Pixel coordinate grounding data
== Segment start ==

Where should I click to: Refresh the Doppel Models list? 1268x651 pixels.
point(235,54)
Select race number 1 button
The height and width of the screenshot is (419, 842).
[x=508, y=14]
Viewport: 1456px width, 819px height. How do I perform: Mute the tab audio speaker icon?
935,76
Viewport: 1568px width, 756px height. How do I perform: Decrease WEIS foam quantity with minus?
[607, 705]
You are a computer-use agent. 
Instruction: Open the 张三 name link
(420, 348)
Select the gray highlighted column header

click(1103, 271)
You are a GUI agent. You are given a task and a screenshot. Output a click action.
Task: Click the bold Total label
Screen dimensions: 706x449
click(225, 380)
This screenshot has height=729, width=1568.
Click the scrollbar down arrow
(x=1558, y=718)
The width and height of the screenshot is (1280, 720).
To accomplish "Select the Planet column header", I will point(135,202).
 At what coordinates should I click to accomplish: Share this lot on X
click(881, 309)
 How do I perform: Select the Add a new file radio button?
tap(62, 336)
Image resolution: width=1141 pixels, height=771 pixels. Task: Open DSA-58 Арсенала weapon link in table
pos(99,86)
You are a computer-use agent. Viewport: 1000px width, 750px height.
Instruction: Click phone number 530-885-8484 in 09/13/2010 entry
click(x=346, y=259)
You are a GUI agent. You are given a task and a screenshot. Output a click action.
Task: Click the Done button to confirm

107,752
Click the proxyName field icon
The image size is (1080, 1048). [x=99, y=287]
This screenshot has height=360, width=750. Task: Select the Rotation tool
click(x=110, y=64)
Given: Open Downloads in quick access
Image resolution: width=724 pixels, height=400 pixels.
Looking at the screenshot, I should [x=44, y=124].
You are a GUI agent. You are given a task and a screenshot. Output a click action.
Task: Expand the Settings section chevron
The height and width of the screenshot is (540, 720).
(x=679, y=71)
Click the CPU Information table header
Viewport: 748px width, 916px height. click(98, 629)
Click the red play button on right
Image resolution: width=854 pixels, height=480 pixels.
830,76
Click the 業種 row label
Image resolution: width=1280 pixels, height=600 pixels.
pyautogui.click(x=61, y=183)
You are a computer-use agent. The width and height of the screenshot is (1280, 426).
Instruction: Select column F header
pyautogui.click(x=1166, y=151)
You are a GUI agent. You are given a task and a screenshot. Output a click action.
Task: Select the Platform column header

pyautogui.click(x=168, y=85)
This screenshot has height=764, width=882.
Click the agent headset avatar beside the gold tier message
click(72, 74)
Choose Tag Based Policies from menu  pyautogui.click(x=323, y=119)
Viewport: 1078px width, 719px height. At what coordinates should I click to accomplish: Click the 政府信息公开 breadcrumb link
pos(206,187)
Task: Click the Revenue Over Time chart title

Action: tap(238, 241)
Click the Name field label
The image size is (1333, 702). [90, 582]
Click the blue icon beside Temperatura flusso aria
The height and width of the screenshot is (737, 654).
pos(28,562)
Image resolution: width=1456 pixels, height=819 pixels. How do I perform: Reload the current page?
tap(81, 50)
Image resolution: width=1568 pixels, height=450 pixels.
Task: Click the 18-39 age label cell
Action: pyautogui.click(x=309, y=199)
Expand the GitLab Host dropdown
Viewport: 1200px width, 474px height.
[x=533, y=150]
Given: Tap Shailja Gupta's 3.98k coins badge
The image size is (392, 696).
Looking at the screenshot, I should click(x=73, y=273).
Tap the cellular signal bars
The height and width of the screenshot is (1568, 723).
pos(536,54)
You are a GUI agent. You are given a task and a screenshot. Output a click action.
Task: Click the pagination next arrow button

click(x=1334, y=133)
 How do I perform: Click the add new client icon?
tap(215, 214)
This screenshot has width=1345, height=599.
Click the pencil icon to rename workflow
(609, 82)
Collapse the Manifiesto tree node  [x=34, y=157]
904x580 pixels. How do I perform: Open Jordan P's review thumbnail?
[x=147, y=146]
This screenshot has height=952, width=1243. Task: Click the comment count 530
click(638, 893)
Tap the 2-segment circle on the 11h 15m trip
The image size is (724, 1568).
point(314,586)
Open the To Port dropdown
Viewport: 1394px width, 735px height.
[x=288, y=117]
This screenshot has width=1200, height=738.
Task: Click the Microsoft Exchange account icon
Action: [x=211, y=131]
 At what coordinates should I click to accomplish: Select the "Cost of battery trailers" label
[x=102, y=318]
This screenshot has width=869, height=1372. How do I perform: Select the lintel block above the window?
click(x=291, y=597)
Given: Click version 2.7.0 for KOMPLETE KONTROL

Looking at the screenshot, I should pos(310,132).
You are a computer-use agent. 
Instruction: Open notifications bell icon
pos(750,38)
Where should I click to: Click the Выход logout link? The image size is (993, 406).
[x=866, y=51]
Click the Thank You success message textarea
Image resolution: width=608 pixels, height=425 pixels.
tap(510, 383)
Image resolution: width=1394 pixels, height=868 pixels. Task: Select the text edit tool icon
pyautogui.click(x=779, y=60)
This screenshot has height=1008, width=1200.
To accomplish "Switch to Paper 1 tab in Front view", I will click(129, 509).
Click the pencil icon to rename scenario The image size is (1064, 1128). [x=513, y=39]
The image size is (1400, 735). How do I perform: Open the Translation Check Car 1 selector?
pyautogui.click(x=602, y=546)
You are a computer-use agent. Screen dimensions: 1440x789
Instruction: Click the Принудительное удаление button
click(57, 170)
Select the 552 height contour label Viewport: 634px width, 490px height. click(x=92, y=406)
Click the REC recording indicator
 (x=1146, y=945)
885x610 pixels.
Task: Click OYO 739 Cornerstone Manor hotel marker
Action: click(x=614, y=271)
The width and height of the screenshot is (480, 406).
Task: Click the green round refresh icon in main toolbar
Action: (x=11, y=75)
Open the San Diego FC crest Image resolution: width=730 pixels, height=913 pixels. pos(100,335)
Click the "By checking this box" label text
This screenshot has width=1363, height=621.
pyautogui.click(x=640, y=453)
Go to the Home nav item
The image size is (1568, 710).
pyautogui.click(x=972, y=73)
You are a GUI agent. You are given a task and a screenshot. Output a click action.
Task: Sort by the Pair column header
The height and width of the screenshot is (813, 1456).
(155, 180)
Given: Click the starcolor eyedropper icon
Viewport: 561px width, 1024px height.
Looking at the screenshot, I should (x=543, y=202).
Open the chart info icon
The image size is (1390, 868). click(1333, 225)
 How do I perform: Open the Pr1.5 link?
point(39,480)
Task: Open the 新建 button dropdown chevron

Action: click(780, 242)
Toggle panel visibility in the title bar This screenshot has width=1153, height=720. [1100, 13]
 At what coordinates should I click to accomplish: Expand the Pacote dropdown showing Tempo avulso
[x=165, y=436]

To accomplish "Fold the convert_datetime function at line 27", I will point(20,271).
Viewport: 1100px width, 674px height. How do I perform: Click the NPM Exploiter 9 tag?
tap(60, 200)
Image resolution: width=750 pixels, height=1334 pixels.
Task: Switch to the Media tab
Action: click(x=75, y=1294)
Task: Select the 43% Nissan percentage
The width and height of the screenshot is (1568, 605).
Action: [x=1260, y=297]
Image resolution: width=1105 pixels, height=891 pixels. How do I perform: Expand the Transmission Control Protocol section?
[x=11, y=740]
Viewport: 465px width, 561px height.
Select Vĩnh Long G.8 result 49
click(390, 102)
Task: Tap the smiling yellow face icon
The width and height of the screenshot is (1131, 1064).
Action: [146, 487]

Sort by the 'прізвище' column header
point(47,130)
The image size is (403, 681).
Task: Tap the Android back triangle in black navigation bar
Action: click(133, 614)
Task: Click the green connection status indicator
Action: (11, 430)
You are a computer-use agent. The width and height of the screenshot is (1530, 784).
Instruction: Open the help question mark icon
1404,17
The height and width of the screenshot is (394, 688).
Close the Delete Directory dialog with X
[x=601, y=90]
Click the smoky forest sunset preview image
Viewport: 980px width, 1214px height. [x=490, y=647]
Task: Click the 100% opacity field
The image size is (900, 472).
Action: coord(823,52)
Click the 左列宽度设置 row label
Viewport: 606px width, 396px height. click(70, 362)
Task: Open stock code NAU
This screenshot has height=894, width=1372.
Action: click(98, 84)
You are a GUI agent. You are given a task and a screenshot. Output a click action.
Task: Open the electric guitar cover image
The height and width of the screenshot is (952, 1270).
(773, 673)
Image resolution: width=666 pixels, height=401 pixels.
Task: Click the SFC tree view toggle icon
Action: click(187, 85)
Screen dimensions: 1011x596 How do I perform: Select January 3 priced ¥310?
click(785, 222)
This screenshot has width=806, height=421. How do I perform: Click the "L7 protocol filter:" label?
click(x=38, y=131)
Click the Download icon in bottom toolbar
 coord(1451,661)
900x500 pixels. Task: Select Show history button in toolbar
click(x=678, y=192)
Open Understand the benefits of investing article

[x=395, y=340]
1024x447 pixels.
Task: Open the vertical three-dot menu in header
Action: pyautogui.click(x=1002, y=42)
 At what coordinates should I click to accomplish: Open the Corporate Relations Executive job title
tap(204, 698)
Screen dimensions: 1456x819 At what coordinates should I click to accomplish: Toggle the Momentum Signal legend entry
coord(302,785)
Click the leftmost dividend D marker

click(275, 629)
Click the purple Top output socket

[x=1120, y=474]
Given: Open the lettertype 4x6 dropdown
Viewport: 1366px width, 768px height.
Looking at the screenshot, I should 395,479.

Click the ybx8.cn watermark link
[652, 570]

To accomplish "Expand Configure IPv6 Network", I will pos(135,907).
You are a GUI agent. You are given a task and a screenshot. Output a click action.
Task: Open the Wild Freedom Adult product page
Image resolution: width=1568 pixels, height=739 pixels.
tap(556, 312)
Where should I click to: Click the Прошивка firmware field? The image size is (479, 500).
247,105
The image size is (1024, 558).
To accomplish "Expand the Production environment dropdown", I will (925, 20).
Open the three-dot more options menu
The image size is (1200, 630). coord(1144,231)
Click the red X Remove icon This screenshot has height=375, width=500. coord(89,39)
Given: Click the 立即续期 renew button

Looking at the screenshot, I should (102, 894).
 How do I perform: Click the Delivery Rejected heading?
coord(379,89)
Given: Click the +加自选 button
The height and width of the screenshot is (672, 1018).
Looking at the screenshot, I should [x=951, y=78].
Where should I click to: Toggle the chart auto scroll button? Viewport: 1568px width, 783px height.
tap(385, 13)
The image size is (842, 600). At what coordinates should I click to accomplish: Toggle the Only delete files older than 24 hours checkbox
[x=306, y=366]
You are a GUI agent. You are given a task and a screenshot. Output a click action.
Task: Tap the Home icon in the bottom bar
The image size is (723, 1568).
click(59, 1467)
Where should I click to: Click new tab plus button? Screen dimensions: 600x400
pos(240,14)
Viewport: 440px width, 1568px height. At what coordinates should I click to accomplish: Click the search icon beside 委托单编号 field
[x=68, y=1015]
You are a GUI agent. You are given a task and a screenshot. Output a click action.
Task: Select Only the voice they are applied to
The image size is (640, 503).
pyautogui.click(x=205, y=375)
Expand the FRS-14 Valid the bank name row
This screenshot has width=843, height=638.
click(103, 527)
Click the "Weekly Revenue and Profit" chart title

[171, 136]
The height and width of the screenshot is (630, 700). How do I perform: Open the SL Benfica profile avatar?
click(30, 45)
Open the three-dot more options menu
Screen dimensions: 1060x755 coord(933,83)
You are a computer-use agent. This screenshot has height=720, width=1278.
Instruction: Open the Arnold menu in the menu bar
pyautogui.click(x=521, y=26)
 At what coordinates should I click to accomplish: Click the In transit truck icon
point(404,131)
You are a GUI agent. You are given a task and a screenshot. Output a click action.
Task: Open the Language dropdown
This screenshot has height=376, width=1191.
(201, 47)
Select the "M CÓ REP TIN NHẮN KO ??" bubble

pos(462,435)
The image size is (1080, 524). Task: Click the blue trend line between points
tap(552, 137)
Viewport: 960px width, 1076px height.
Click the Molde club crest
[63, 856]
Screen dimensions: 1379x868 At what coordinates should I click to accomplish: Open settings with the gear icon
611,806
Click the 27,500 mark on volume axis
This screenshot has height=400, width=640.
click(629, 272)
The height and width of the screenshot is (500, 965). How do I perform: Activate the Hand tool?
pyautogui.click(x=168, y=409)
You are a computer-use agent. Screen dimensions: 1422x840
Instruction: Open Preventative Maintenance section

== Segment end ==

• AIM OF THE TASK:
Please repeat word for word the lines above that run from the beginning through the line containing "Click the 業種 row label", keeping both the first and that last line.

• SOLUTION:
Where should I click to: Refresh the Doppel Models list? 1268x651 pixels.
point(235,54)
Select race number 1 button
The height and width of the screenshot is (419, 842).
[x=508, y=14]
Viewport: 1456px width, 819px height. How do I perform: Mute the tab audio speaker icon?
935,76
Viewport: 1568px width, 756px height. How do I perform: Decrease WEIS foam quantity with minus?
[607, 705]
You are a computer-use agent. 
Instruction: Open the 张三 name link
(420, 348)
Select the gray highlighted column header

click(1103, 271)
You are a GUI agent. You are given a task and a screenshot. Output a click action.
Task: Click the bold Total label
Screen dimensions: 706x449
click(225, 380)
This screenshot has height=729, width=1568.
Click the scrollbar down arrow
(x=1558, y=718)
The width and height of the screenshot is (1280, 720).
To accomplish "Select the Planet column header", I will point(135,202).
 At what coordinates should I click to accomplish: Share this lot on X
click(881, 309)
 How do I perform: Select the Add a new file radio button?
tap(62, 336)
Image resolution: width=1141 pixels, height=771 pixels. Task: Open DSA-58 Арсенала weapon link in table
pos(99,86)
You are a computer-use agent. Viewport: 1000px width, 750px height.
Instruction: Click phone number 530-885-8484 in 09/13/2010 entry
click(x=346, y=259)
You are a GUI agent. You are given a task and a screenshot. Output a click action.
Task: Click the Done button to confirm

107,752
Click the proxyName field icon
The image size is (1080, 1048). [x=99, y=287]
This screenshot has height=360, width=750. Task: Select the Rotation tool
click(x=110, y=64)
Given: Open Downloads in quick access
Image resolution: width=724 pixels, height=400 pixels.
Looking at the screenshot, I should [x=44, y=124].
You are a GUI agent. You are given a task and a screenshot. Output a click action.
Task: Expand the Settings section chevron
The height and width of the screenshot is (540, 720).
(x=679, y=71)
Click the CPU Information table header
Viewport: 748px width, 916px height. click(98, 629)
Click the red play button on right
Image resolution: width=854 pixels, height=480 pixels.
830,76
Click the 業種 row label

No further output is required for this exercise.